*WHAT YOU NEED TO DO*
Please restate the following records word for word.

Data excerpts:

⟨

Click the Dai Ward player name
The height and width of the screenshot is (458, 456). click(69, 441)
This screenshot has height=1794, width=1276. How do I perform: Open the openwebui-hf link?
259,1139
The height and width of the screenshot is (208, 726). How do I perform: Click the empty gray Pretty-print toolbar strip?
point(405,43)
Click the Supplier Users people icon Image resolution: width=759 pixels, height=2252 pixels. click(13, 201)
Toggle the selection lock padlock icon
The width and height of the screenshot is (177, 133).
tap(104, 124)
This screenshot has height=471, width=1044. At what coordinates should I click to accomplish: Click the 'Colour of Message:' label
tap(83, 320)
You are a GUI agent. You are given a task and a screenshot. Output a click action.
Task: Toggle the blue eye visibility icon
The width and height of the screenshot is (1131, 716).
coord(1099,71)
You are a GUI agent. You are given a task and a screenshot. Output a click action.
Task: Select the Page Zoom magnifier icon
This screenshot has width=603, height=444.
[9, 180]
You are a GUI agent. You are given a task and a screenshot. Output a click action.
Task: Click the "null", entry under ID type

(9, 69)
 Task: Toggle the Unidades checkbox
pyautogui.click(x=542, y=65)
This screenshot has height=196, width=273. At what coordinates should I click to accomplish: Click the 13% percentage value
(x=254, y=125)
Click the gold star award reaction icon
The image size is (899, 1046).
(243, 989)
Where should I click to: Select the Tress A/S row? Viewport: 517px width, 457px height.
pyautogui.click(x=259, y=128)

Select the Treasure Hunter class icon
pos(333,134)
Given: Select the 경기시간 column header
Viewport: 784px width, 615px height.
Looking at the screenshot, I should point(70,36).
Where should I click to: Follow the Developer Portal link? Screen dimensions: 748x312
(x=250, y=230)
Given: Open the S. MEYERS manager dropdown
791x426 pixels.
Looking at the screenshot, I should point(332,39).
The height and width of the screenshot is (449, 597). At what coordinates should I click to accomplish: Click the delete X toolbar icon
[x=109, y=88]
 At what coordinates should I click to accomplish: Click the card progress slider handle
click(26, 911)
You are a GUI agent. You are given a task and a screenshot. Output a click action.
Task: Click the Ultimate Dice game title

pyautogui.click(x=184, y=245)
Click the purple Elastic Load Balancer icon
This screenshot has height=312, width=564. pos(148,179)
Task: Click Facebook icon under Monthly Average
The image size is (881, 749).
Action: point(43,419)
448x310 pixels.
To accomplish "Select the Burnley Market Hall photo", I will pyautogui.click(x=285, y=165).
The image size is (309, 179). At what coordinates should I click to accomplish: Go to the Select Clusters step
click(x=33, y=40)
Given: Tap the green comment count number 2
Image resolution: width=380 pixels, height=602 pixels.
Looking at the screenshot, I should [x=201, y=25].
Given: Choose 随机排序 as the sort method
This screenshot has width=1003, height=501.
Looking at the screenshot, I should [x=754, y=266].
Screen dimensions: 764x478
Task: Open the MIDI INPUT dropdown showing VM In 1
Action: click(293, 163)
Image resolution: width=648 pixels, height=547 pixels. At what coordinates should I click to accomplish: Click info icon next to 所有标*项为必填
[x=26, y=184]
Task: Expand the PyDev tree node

⟩

*ANSWER SECTION*
Click the Dai Ward player name
The height and width of the screenshot is (458, 456). click(69, 441)
This screenshot has height=1794, width=1276. How do I perform: Open the openwebui-hf link?
259,1139
The height and width of the screenshot is (208, 726). How do I perform: Click the empty gray Pretty-print toolbar strip?
point(405,43)
Click the Supplier Users people icon Image resolution: width=759 pixels, height=2252 pixels. click(13, 201)
Toggle the selection lock padlock icon
The width and height of the screenshot is (177, 133).
tap(104, 124)
This screenshot has height=471, width=1044. At what coordinates should I click to accomplish: Click the 'Colour of Message:' label
tap(83, 320)
You are a GUI agent. You are given a task and a screenshot. Output a click action.
Task: Toggle the blue eye visibility icon
The width and height of the screenshot is (1131, 716).
coord(1099,71)
You are a GUI agent. You are given a task and a screenshot. Output a click action.
Task: Select the Page Zoom magnifier icon
This screenshot has width=603, height=444.
[9, 180]
You are a GUI agent. You are given a task and a screenshot. Output a click action.
Task: Click the "null", entry under ID type

(9, 69)
 Task: Toggle the Unidades checkbox
pyautogui.click(x=542, y=65)
This screenshot has height=196, width=273. At what coordinates should I click to accomplish: Click the 13% percentage value
(x=254, y=125)
Click the gold star award reaction icon
The image size is (899, 1046).
(243, 989)
Where should I click to: Select the Tress A/S row? Viewport: 517px width, 457px height.
pyautogui.click(x=259, y=128)

Select the Treasure Hunter class icon
pos(333,134)
Given: Select the 경기시간 column header
Viewport: 784px width, 615px height.
Looking at the screenshot, I should point(70,36).
Where should I click to: Follow the Developer Portal link? Screen dimensions: 748x312
(x=250, y=230)
Given: Open the S. MEYERS manager dropdown
791x426 pixels.
Looking at the screenshot, I should point(332,39).
The height and width of the screenshot is (449, 597). At what coordinates should I click to accomplish: Click the delete X toolbar icon
[x=109, y=88]
 At what coordinates should I click to accomplish: Click the card progress slider handle
click(26, 911)
You are a GUI agent. You are given a task and a screenshot. Output a click action.
Task: Click the Ultimate Dice game title

pyautogui.click(x=184, y=245)
Click the purple Elastic Load Balancer icon
This screenshot has height=312, width=564. pos(148,179)
Task: Click Facebook icon under Monthly Average
The image size is (881, 749).
Action: point(43,419)
448x310 pixels.
To accomplish "Select the Burnley Market Hall photo", I will pyautogui.click(x=285, y=165).
The image size is (309, 179). At what coordinates should I click to accomplish: Go to the Select Clusters step
click(x=33, y=40)
Given: Tap the green comment count number 2
Image resolution: width=380 pixels, height=602 pixels.
Looking at the screenshot, I should [x=201, y=25].
Given: Choose 随机排序 as the sort method
This screenshot has width=1003, height=501.
Looking at the screenshot, I should [x=754, y=266].
Screen dimensions: 764x478
Task: Open the MIDI INPUT dropdown showing VM In 1
Action: click(293, 163)
Image resolution: width=648 pixels, height=547 pixels. At what coordinates should I click to accomplish: Click info icon next to 所有标*项为必填
[x=26, y=184]
Task: Expand the PyDev tree node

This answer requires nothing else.